As you can see from the picture opposite, certain podophiles clearly loathed each other.

Now, Neal and I had a good idea that Collings and/or Herrin may be appearing as they let slip a little clue on their previous podcast. We already had biscuits for The Gentleman's review, had a whipround for M&J's drinks, so we got some Haribo and Oat Milk for the special guests. But then the sad tweet came through from Collings: "I will be with you in spirit. In other words, I won't be there". What the hell was I going to do with a litre of chocolate oat milk ?

We were called downstairs where the podcast was being recorded and we found our seats. Which is where we started.

Pam Ayers, aka "@mushybees" performed some of her poetry to get the crowd warmed up which seemed to go down very well, but as Michael later pointed out, 2pm on a Sunday is a very unusual time for Madeleine McCann jokes.

The podcast was done completely live and had a similar feel to a regular podcast. Precious little is fairly interactive anyway, but Michael seemed to thrive in front of a live audience, and surprisingly, James did too. The two were at their best today. Along the way we had to deal with the tragic story of Lauren who couldn't come in as she was only 17 (although there was another 17 year old lad in attendance!), Mushybees' youthful antics with Raoul Moat, and of course The Gentleman's Review who I have only recently got into.

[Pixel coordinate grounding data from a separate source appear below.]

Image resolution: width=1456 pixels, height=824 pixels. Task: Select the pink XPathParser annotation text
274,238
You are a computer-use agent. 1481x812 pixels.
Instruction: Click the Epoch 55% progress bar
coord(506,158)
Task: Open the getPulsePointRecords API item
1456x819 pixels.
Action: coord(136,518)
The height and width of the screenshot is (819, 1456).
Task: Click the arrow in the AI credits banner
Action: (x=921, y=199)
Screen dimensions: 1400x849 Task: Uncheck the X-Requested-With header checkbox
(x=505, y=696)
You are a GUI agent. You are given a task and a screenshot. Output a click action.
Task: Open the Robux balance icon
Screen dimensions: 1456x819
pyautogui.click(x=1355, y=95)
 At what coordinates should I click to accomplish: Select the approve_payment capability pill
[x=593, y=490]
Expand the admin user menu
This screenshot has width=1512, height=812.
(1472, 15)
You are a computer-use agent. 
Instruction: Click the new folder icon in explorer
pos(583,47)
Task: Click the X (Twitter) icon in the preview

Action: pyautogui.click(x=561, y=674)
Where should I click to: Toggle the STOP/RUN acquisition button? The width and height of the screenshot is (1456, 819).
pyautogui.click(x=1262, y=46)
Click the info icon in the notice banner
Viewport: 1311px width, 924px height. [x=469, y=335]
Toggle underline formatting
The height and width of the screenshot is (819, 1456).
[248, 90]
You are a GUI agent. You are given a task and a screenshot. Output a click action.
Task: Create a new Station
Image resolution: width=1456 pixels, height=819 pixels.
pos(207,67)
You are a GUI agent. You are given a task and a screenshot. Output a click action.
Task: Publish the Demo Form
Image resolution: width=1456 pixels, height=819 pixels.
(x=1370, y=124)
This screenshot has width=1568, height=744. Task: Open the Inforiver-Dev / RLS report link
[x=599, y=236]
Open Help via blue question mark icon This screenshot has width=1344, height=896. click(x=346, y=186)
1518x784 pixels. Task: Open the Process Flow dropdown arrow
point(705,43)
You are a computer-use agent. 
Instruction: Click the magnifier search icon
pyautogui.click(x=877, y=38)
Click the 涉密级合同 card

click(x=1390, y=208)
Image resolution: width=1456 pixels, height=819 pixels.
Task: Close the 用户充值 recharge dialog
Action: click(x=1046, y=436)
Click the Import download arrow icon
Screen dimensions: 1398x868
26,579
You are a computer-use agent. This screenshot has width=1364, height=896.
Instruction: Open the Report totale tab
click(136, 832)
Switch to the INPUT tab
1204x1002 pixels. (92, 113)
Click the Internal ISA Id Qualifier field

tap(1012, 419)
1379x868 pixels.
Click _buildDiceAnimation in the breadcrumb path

The hour and a bit flew by, and we were given an official 5 minute break before the recording of the mini podcast.

This was dedicated to the "last ever" "Fuck-A-Thing". Michael has been doing FAT on Twitter for some time now which inevitably ends in Michael losing a number of followers as he retweets any answers that he finds funny and annoys the people who arent playing the game. Today's FAT was "If you had to fuck a sitcom, which sitcom would it be?" Jingle Jim (aka me) was summoned to the stage where he rather nervously at first strummed his uke and started bellowing the tune. Luckily for him, all the podos and I think most people on stage shrieked along. Apologies to Martin Wolfenden for performing this with my arse in his face.

The answers were read out.  "Two And A Half Men" seemed to be popular (though I have never heard of it). I thought mine was great. "I'd fuck Hi-De-Hi -  I'd give Peggy a good yellow coat" although no one seemed to understand it. i found the Gent's Review and Precious Little boys' surprisingly naive lack of knowledge of watersports rather charming.

Then, it was all over.

Not really. the next six hours were spent boozing. first at The Phoenix, before a hardcore crowd went to The Blue Posts in Newman Street where Michael's prediction that there would be no body there was literally correct! We had an entire pub to ourselves. We could have just done the podcast there and saved all that walking time.

Next venue was an unusual choice. We went for a drink at The Royal Festival Hall. It was lovely and en route, Hitch's pineapple was dispatched into the Thames. He also appeared to have broken one of my uke strings though he firmly denied it. I had resented that uke as I had to carry it around everywhere. Now I had had a number of drinks and things were getting hazy. I decided to set it on fire.

It didn't want to burn.

I heard the name "Jimi Hendrix" and I ordered Hitch to destroy the fucking thing. I was rather disappointed that the first two bashes on the concrete floor weren't enough to do the job, but delighted that the third blow smashed it into a number of pieces held together with the remaining strings. I was then disappointed again as the security people didn't enjoy our larks and gave me quite a ticking off.

video


I apologised like a scared girl.

I soon received a few tweets about this. Most people were utterly horrified that this had happened. However I had offered my uke to anyone that would listen for a measly tenner. I was already bored and annoyed with it before we left (or even arrived at) The Phoenix. No one wanted it. So who are the real villains of the piece? Me and Hitch, who ruthlessly destroyed it on a cold  hard floor? Or the tight fisted bastards who wouldn't give me a tenner? I think we all know the answer to that.

Anyway, have a listen yourself !

Precious Little Podcast 40 (Live)
Precious Little Podcast 40.5 (Live - Fuck A Thing)

And I still have the fucking oat milk.